> [Work to be completed]: Write out everything from the line containing "You are a GUI" down to the end of the entries, requests included. Rescale the click coordinates in the answers by a factor of 2.55, rounding to whole numbers with halves going up.

[Part of a data file]
┌──

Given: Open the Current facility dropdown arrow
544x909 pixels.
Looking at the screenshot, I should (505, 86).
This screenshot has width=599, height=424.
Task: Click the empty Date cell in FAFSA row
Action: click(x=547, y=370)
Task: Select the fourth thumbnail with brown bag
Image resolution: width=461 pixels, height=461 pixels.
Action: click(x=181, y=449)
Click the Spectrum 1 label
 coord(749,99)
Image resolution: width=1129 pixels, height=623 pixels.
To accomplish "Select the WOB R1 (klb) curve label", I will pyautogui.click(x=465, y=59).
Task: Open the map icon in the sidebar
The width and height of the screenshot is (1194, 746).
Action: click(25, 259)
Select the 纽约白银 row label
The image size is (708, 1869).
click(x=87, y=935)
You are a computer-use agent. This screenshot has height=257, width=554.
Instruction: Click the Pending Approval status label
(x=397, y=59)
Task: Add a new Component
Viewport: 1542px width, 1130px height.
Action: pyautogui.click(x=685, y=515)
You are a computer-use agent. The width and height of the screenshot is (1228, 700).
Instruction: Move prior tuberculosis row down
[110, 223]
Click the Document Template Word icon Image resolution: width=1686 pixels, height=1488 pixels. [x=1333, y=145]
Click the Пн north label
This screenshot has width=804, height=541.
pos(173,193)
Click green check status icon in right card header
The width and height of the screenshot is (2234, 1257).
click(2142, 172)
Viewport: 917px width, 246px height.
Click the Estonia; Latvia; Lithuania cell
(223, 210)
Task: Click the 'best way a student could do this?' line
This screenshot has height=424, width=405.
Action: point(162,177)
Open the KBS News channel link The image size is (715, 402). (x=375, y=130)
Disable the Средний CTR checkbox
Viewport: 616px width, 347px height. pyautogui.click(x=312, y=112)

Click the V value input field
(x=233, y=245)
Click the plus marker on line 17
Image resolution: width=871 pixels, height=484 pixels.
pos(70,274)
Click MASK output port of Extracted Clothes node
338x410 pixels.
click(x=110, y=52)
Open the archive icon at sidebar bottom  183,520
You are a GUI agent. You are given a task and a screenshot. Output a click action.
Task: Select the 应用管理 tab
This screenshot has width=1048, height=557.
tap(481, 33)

└──

> [Full output]:
You are a GUI agent. You are given a task and a screenshot. Output a click action.
Task: Select the 应用管理 tab
This screenshot has width=1048, height=557.
tap(1227, 84)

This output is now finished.